→ TASK BRIEF
Nothing but an exact repetition of the entries should appear in the answer.

(Stored items)
>>

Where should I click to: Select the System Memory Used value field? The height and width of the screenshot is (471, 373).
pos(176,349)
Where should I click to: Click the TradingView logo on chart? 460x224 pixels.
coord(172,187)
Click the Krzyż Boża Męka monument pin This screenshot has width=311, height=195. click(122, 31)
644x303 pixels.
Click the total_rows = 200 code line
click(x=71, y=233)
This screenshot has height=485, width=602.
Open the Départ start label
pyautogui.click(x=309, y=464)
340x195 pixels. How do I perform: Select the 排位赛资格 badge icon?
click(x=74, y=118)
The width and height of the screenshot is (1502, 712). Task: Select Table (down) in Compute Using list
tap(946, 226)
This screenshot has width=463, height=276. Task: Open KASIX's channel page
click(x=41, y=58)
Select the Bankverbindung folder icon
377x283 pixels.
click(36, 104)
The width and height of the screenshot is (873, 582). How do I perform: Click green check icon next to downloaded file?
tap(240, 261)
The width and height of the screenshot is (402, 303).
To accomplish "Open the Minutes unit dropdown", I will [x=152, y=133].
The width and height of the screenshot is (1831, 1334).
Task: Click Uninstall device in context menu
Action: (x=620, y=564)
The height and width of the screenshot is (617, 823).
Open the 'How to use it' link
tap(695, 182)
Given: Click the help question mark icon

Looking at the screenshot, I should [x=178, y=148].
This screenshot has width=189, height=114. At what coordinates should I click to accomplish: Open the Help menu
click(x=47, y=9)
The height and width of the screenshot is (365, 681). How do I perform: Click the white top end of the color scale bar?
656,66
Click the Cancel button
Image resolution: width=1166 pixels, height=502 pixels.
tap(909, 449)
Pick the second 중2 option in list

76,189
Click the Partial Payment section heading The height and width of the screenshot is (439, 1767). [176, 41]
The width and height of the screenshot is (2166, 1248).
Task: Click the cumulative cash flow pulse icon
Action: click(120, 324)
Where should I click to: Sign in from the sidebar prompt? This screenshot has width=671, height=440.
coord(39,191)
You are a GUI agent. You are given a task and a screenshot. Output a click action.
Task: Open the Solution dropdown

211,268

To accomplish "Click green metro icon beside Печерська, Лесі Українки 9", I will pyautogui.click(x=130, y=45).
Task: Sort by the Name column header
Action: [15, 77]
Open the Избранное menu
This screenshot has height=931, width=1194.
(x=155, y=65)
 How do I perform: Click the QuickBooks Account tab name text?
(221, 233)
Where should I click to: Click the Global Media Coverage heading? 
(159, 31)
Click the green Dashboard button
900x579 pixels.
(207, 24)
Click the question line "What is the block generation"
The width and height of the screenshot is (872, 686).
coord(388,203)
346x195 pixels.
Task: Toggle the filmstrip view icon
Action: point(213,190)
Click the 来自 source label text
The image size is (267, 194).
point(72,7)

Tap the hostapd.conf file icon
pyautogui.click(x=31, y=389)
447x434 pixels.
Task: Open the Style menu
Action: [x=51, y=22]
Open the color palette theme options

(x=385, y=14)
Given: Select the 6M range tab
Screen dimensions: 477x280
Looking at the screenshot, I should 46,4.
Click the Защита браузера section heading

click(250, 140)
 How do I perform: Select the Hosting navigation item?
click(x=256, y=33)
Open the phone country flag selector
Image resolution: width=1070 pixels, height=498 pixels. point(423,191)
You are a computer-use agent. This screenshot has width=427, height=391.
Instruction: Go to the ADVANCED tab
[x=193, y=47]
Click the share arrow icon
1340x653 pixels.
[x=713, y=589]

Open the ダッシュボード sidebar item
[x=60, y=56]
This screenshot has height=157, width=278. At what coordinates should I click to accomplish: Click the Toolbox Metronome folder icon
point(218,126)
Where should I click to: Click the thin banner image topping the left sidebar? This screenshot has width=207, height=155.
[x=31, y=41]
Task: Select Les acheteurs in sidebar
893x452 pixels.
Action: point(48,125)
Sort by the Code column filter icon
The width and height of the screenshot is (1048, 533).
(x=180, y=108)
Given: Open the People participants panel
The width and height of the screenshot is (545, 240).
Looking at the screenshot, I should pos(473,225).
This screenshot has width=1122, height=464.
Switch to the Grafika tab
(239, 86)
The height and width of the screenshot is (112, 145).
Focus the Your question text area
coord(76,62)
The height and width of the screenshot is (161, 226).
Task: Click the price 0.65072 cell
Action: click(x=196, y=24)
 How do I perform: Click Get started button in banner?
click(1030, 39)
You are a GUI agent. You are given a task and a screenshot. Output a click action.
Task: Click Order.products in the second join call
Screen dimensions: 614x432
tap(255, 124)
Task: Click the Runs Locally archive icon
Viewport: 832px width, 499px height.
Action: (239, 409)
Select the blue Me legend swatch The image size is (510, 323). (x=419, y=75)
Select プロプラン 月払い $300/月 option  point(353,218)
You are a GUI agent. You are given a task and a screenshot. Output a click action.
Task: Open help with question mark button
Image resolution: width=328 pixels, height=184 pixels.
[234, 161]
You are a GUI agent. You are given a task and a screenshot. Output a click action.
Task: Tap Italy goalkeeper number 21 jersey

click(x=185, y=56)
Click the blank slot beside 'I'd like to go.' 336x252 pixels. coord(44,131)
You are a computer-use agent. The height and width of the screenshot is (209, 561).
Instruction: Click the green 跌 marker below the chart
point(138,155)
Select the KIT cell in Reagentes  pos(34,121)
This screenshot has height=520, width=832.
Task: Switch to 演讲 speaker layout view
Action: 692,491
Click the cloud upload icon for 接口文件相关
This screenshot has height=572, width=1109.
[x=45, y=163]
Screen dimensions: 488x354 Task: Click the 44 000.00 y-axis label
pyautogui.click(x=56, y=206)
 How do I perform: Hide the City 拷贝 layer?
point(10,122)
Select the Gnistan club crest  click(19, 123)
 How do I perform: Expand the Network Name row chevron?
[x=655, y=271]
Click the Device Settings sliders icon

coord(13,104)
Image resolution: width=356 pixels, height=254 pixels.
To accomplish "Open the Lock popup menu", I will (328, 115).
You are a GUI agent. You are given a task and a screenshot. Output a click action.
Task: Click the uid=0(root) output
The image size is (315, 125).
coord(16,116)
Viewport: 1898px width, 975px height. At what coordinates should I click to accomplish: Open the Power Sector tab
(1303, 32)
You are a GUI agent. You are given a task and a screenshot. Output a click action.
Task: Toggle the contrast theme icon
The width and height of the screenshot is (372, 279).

<<

→ SOLUTION TO THIS PROBLEM
Where should I click to: Select the System Memory Used value field? The height and width of the screenshot is (471, 373).
pos(176,349)
Where should I click to: Click the TradingView logo on chart? 460x224 pixels.
coord(172,187)
Click the Krzyż Boża Męka monument pin This screenshot has width=311, height=195. click(122, 31)
644x303 pixels.
Click the total_rows = 200 code line
click(x=71, y=233)
This screenshot has height=485, width=602.
Open the Départ start label
pyautogui.click(x=309, y=464)
340x195 pixels. How do I perform: Select the 排位赛资格 badge icon?
click(x=74, y=118)
The width and height of the screenshot is (1502, 712). Task: Select Table (down) in Compute Using list
tap(946, 226)
This screenshot has width=463, height=276. Task: Open KASIX's channel page
click(x=41, y=58)
Select the Bankverbindung folder icon
377x283 pixels.
click(36, 104)
The width and height of the screenshot is (873, 582). How do I perform: Click green check icon next to downloaded file?
tap(240, 261)
The width and height of the screenshot is (402, 303).
To accomplish "Open the Minutes unit dropdown", I will [x=152, y=133].
The width and height of the screenshot is (1831, 1334).
Task: Click Uninstall device in context menu
Action: (x=620, y=564)
The height and width of the screenshot is (617, 823).
Open the 'How to use it' link
tap(695, 182)
Given: Click the help question mark icon

Looking at the screenshot, I should [x=178, y=148].
This screenshot has width=189, height=114. At what coordinates should I click to accomplish: Open the Help menu
click(x=47, y=9)
The height and width of the screenshot is (365, 681). How do I perform: Click the white top end of the color scale bar?
656,66
Click the Cancel button
Image resolution: width=1166 pixels, height=502 pixels.
tap(909, 449)
Pick the second 중2 option in list

76,189
Click the Partial Payment section heading The height and width of the screenshot is (439, 1767). [176, 41]
The width and height of the screenshot is (2166, 1248).
Task: Click the cumulative cash flow pulse icon
Action: click(120, 324)
Where should I click to: Sign in from the sidebar prompt? This screenshot has width=671, height=440.
coord(39,191)
You are a GUI agent. You are given a task and a screenshot. Output a click action.
Task: Open the Solution dropdown

211,268

To accomplish "Click green metro icon beside Печерська, Лесі Українки 9", I will pyautogui.click(x=130, y=45).
Task: Sort by the Name column header
Action: [15, 77]
Open the Избранное menu
This screenshot has height=931, width=1194.
(x=155, y=65)
 How do I perform: Click the QuickBooks Account tab name text?
(221, 233)
Where should I click to: Click the Global Media Coverage heading? 
(159, 31)
Click the green Dashboard button
900x579 pixels.
(207, 24)
Click the question line "What is the block generation"
The width and height of the screenshot is (872, 686).
coord(388,203)
346x195 pixels.
Task: Toggle the filmstrip view icon
Action: point(213,190)
Click the 来自 source label text
The image size is (267, 194).
point(72,7)

Tap the hostapd.conf file icon
pyautogui.click(x=31, y=389)
447x434 pixels.
Task: Open the Style menu
Action: [x=51, y=22]
Open the color palette theme options

(x=385, y=14)
Given: Select the 6M range tab
Screen dimensions: 477x280
Looking at the screenshot, I should 46,4.
Click the Защита браузера section heading

click(250, 140)
 How do I perform: Select the Hosting navigation item?
click(x=256, y=33)
Open the phone country flag selector
Image resolution: width=1070 pixels, height=498 pixels. point(423,191)
You are a computer-use agent. This screenshot has width=427, height=391.
Instruction: Go to the ADVANCED tab
[x=193, y=47]
Click the share arrow icon
1340x653 pixels.
[x=713, y=589]

Open the ダッシュボード sidebar item
[x=60, y=56]
This screenshot has height=157, width=278. At what coordinates should I click to accomplish: Click the Toolbox Metronome folder icon
point(218,126)
Where should I click to: Click the thin banner image topping the left sidebar? This screenshot has width=207, height=155.
[x=31, y=41]
Task: Select Les acheteurs in sidebar
893x452 pixels.
Action: point(48,125)
Sort by the Code column filter icon
The width and height of the screenshot is (1048, 533).
(x=180, y=108)
Given: Open the People participants panel
The width and height of the screenshot is (545, 240).
Looking at the screenshot, I should pos(473,225).
This screenshot has width=1122, height=464.
Switch to the Grafika tab
(239, 86)
The height and width of the screenshot is (112, 145).
Focus the Your question text area
coord(76,62)
The height and width of the screenshot is (161, 226).
Task: Click the price 0.65072 cell
Action: click(x=196, y=24)
 How do I perform: Click Get started button in banner?
click(1030, 39)
You are a GUI agent. You are given a task and a screenshot. Output a click action.
Task: Click Order.products in the second join call
Screen dimensions: 614x432
tap(255, 124)
Task: Click the Runs Locally archive icon
Viewport: 832px width, 499px height.
Action: (239, 409)
Select the blue Me legend swatch The image size is (510, 323). (x=419, y=75)
Select プロプラン 月払い $300/月 option  point(353,218)
You are a GUI agent. You are given a task and a screenshot. Output a click action.
Task: Open help with question mark button
Image resolution: width=328 pixels, height=184 pixels.
[234, 161]
You are a GUI agent. You are given a task and a screenshot. Output a click action.
Task: Tap Italy goalkeeper number 21 jersey

click(x=185, y=56)
Click the blank slot beside 'I'd like to go.' 336x252 pixels. coord(44,131)
You are a computer-use agent. The height and width of the screenshot is (209, 561).
Instruction: Click the green 跌 marker below the chart
point(138,155)
Select the KIT cell in Reagentes  pos(34,121)
This screenshot has height=520, width=832.
Task: Switch to 演讲 speaker layout view
Action: 692,491
Click the cloud upload icon for 接口文件相关
This screenshot has height=572, width=1109.
[x=45, y=163]
Screen dimensions: 488x354 Task: Click the 44 000.00 y-axis label
pyautogui.click(x=56, y=206)
 How do I perform: Hide the City 拷贝 layer?
point(10,122)
Select the Gnistan club crest  click(19, 123)
 How do I perform: Expand the Network Name row chevron?
[x=655, y=271]
Click the Device Settings sliders icon

coord(13,104)
Image resolution: width=356 pixels, height=254 pixels.
To accomplish "Open the Lock popup menu", I will (328, 115).
You are a GUI agent. You are given a task and a screenshot. Output a click action.
Task: Click the uid=0(root) output
The image size is (315, 125).
coord(16,116)
Viewport: 1898px width, 975px height. At what coordinates should I click to accomplish: Open the Power Sector tab
(1303, 32)
You are a GUI agent. You are given a task and a screenshot. Output a click action.
Task: Toggle the contrast theme icon
The width and height of the screenshot is (372, 279).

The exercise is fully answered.